França coloca “presente e o futuro do Sahara na soberania marroquina”

A França considera que “o presente e o futuro do Sahara estão inseridos na soberania marroquina”, segundo um despacho de quinta-feira, 21 de Maio, da Agência de Imprensa Marroquina (MAP) consultado pelo jornal Redactor.

A posição foi expressa na quarta-feira, em Rabat, pelo ministro francês para a Europa e os Negócios Estrangeiros, Jean-Noël Barrot, após conversações com o seu homólogo marroquino, Nasser Bourita.

A questão do Sahara Ocidental remonta à década de 1970, quando Espanha, então potência colonial, se retirou do território.
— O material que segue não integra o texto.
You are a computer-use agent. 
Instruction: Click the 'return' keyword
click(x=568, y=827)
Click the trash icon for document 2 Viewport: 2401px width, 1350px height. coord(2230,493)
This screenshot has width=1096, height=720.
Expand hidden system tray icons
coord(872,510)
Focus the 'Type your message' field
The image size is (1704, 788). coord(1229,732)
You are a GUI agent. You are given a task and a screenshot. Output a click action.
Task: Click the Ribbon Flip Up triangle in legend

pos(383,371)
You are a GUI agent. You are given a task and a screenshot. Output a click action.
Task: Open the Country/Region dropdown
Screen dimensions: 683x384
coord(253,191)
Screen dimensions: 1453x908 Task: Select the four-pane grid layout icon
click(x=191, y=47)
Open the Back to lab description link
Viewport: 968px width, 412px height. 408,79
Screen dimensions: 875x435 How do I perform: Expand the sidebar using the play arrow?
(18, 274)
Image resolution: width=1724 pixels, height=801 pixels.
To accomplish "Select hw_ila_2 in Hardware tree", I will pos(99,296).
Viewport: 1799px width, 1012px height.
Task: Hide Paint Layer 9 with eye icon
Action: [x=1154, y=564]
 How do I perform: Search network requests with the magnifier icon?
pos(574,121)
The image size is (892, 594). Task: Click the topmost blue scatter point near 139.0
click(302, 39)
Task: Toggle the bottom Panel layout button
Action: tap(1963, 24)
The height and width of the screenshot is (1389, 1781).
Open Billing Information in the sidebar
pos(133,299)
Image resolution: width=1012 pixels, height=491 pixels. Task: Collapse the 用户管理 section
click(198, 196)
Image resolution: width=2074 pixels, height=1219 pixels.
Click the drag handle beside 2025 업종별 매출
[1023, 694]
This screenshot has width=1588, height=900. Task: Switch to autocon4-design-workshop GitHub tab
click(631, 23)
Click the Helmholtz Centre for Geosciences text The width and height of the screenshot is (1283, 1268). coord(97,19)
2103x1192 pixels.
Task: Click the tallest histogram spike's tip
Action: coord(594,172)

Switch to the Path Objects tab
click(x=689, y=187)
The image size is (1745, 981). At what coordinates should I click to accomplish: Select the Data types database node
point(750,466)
Em 1975, Marrocos e a Mauritânia ocuparam a região, numa divisão contestada pela Frente Polisário, movimento independentista que proclamou a República Árabe Saaraui Democrática (RASD) e iniciou uma luta armada pela autodeterminação.

A Mauritânia abandonaria posteriormente as suas pretensões em 1979, enquanto Marrocos consolidou o controlo sobre a maior parte do território, cenário que persiste até hoje.

Apesar de um cessar-fogo mediado pelas Nações Unidas em 1991, o referendo de autodeterminação previsto nunca se concretizou, mantendo o conflito em estado latente.

Neste contexto, Barrot sublinhou a importância estratégica da questão para França e para a estabilidade regional, recordando a posição expressa pelo Presidente Emmanuel Macron, numa carta dirigida ao Rei Mohammed VI, em Julho de 2024, segundo a qual “o presente e o futuro deste território estão inseridos na soberania marroquina”.

O chefe da diplomacia francesa reafirmou ainda o apoio de Paris ao plano de autonomia proposto por Rabat, considerando-o “a única base para uma solução política justa, duradoura e negociada”.

O ministro acrescentou que a Resolução 2797 do Conselho de Segurança das Nações Unidas se insere nesta abordagem, destacando o que descreveu como um momento positivo, marcado pelo retomar das conversações entre as partes envolvidas.

No plano prático, Barrot referiu que a França tem vindo a reforçar a sua presença no território, com a abertura de um centro de vistos, a criação de uma Aliança Francesa em Laayoune e a inauguração de uma nova escola. Na vertente económica, destacou o envolvimento de empresas francesas e o apoio da Agência Francesa de Desenvolvimento em projectos na região.